Vilnius Postpones Nuclear Accident Drill Despite Radiation Threats

Construction continues on the power plant in Belarus despite Lithuania’s objections. (Wikimedia Commons)

Construction continues on the power plant in Belarus despite Lithuania’s objections. (Wikimedia Commons)

Vilnius officials have canceled city-wide drills, initially planned for early September, to prepare for a potential nuclear radiation leak from the Astravyets Power Plant in Belarus. Despite claims by Lithuanian authorities that the plant does not meet international safety standards, Lithuanian National Radio (LRT) reports that the plant will begin launching nuclear reactors this fall. 
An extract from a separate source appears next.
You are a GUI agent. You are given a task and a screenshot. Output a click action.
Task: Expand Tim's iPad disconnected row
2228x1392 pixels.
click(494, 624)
The Astravyets Power Plant is a Russian-built plant in western Belarus, just 25 miles from the Lithuanian capital. In a statement released at the beginning of the plant’s construction, Lithuania’s Ministry of Foreign Affairs raised questions about the quality and safety of the plant. A major concern is location, as the Astravyets plant is built on land with seismic risks. An earthquake in that area of Belarus could cause disaster in the nuclear plant. 

In addition, several accidents occurred during construction, culminating in the deaths of three workers. For instance, according to TIME, a 330-ton casing fell from a crane during construction. Lithuania flagged Belarus’s initial failure to disclose some of these accidents as particularly troubling.
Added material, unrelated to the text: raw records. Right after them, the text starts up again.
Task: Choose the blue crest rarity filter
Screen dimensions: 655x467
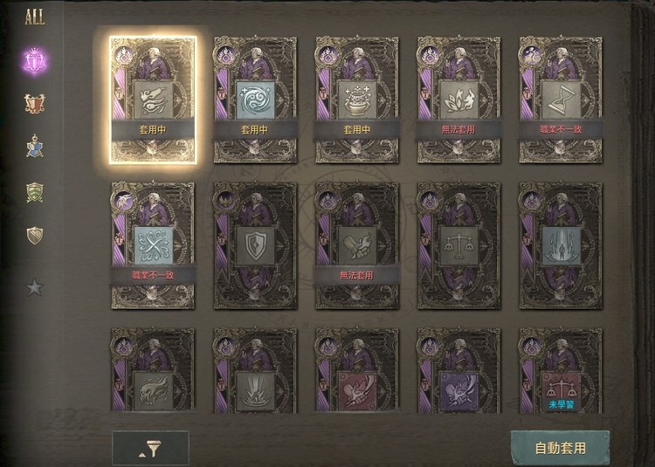Action: click(35, 147)
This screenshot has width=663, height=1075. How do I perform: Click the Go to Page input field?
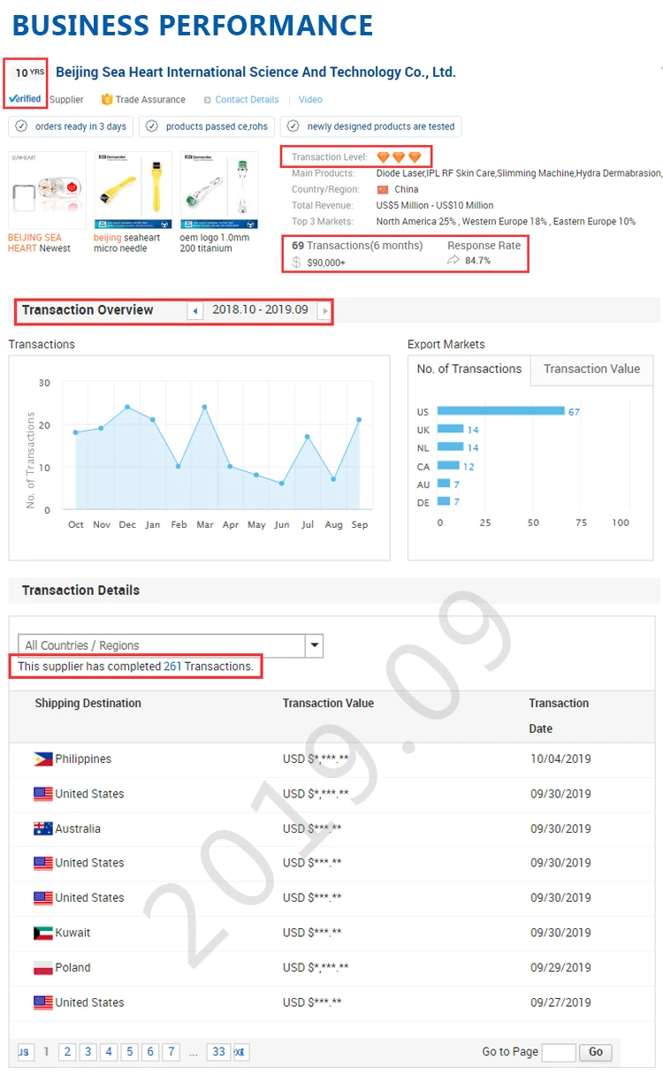tap(558, 1052)
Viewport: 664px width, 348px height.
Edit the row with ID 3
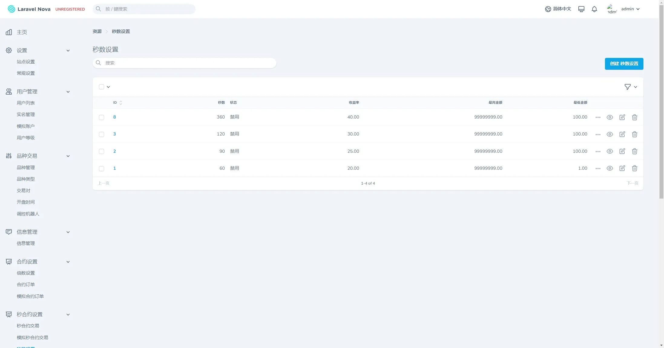[622, 134]
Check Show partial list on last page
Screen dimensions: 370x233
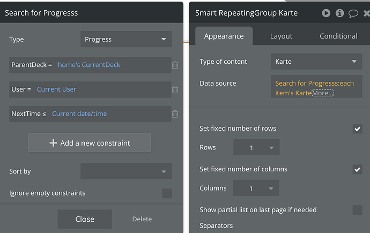357,210
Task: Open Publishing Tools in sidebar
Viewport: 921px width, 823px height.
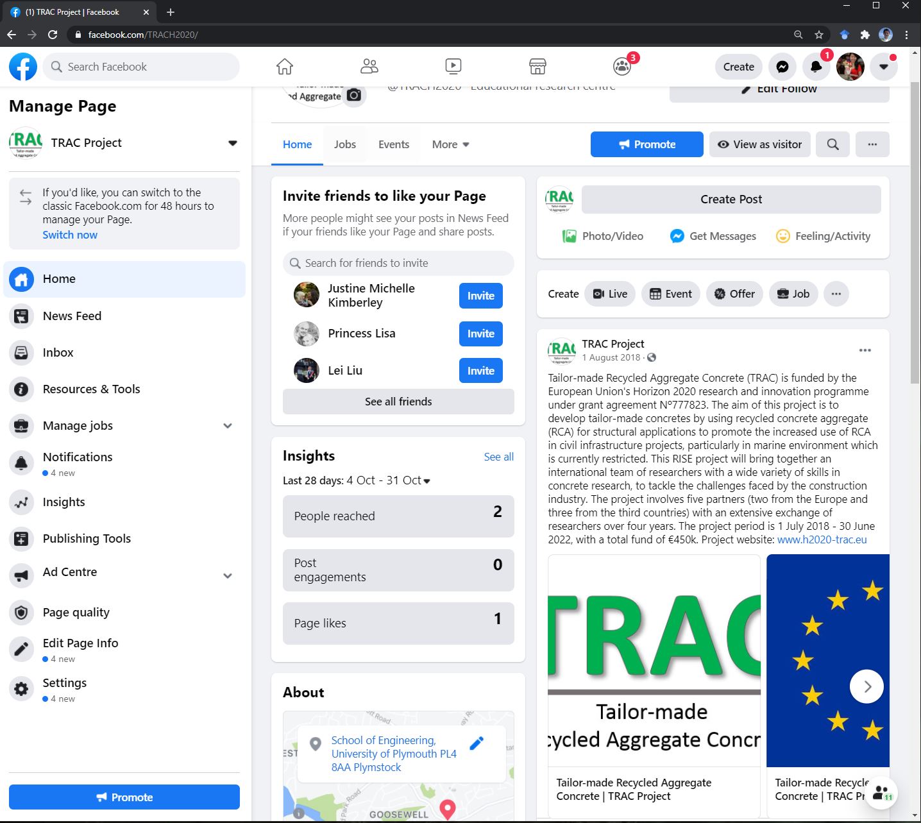Action: (x=87, y=539)
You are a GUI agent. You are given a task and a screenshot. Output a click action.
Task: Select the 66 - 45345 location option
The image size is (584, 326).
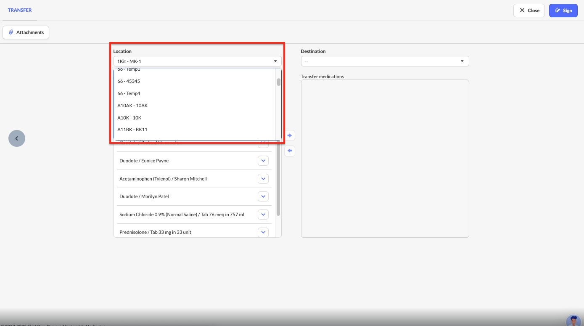pos(129,81)
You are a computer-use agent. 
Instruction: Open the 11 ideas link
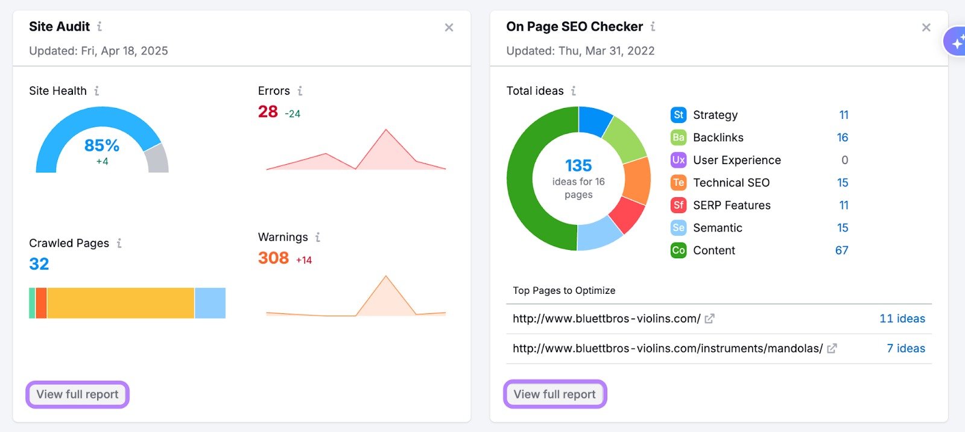point(902,319)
Other concerns stem from the facility’s builders, the Russian state-run company Rosatom Corp. TIME reports that Rosatom recently oversaw a missile test in northern Russia in which a reactor exploded and five scientists died. Following the incident, scientists detected high radiation levels on the White Sea near the site. Despite Lithuanian concerns, Belarus has continued to partner with Rosatom for the construction of the nuclear plant.  

Vilnius initially planned a drill to prepare its citizens for what officials perceive as a looming disaster. However, LRT reports that the government called the drill off in late August. The former interior minister, Eimutis Misiūnas, explained that the drills “would have disclosed a lot of drawbacks and problems in the whole system” and caused “unnecessary” panic among the population. The Lithuanian government has instead scheduled a country-wide exercise in October and purchased $1 million in iodine pills, according to Radio Free Liberty/Radio Europe (RFE/RL). Furthermore, Lithuanian authorities have established evacuation routes and are testing emergency sirens.

The standoff between Lithuania and Belarus has entangled a variety of other countries. Lithuania has increased the pressure on Belarus to drop the project by introducing a law that would ban the sale of nuclear energy produced in Astravyets, according to RFE/RL. Many neighboring Scandinavian and Baltic states, as well as Poland, have backed the law which implies huge potential revenue losses for Belarus. The Parliamentary Assembly of the Council of Europe has also recommended that the construction in Astravyets be suspended.

While Minsk has responded by claiming that nuclear energy is an outlet that will allow Belarus to wean off Russian oil dependency, Lithuanian officials pointed out that Russia constructed the plant on Belorussian soil. 

"The Astravyets nuclear power plant is a Russian geopolitical project, directed against Lithuania,” said Lithuanian president Dalia Grybauskaite, per RFE/RL.

As the feud between the two nations continues, the EU and Russia have played an increasingly larger role, leading observers to wonder if this struggle between two small Eastern European nations signifies a larger power struggle at play.